Andrei Nikitin

Personal information
- Full name: Andrei Mikhailovich Nikitin
- Date of birth: 24 March 1980 (age 44)
- Place of birth: Moscow, Russian SFSR
- Height: 1.83 m (6 ft 0 in)
- Position(s): Defender

Youth career
- FC Torpedo-ZIL Moscow

Senior career*
- Years: Team / Apps / (Gls)
- 1997–2003: FC Torpedo-Metallurg Moscow / 14 / (0)
- 2003–2005: FC Fakel Voronezh / 65 / (3)
- 2006–2007: FC Lukhovitsy / 61 / (4)
- 2008: FC Metallurg Lipetsk / 25 / (2)
- 2009: FC Salyut-Energia Belgorod / 1 / (0)
- 2010: FC Fakel Voronezh / 13 / (0)
- 2011–2012: FC Spartak Tambov / 16 / (1)
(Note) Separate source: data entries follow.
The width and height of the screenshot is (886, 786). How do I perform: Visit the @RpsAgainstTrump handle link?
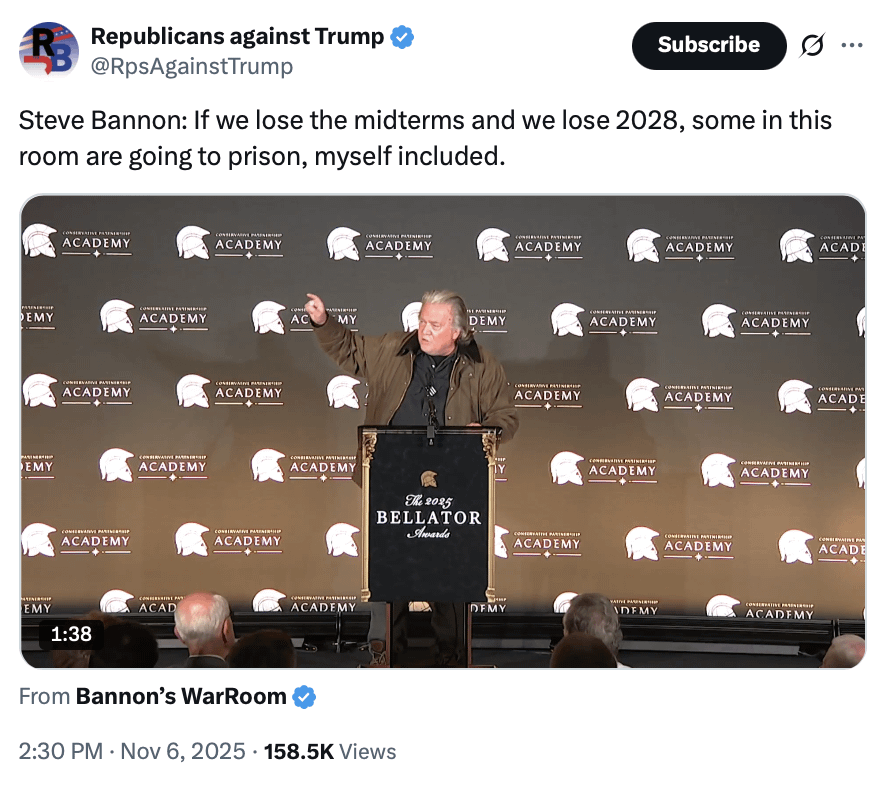tap(192, 66)
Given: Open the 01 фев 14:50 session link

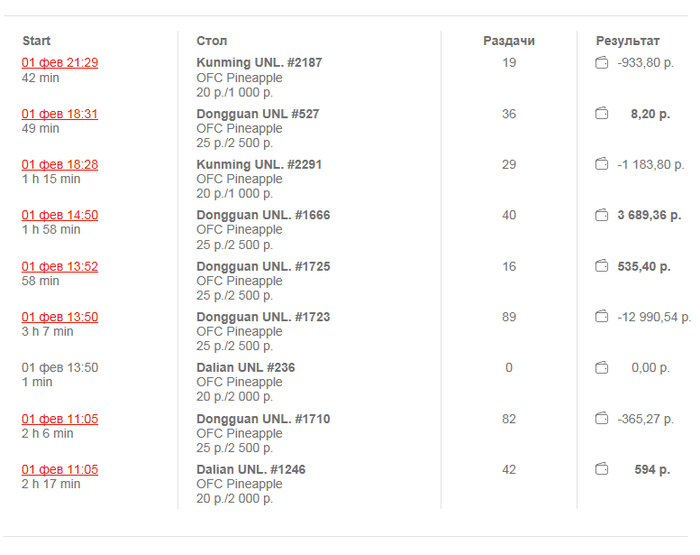Looking at the screenshot, I should (x=60, y=215).
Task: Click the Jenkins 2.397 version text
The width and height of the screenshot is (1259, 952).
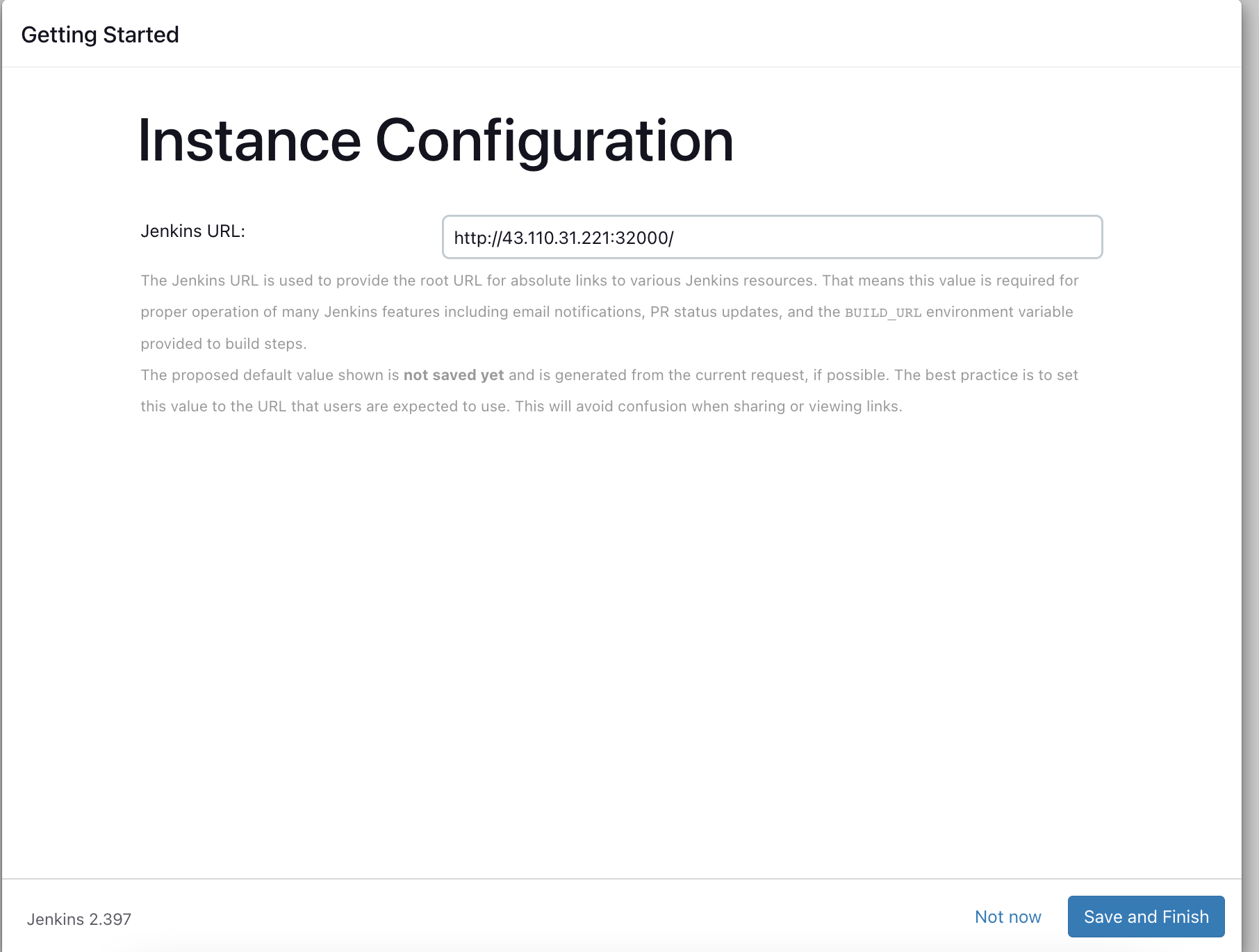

= Andrey Nikitin (footballer, born 1980) =

Russian footballer

Andrei Mikhailovich Nikitin (Андрей Михайлович Никитин; born 24 March 1980) is a former Russian professional footballer.

==Club career==
He made his debut in the Russian Premier League in 2002 for FC Torpedo-ZIL Moscow.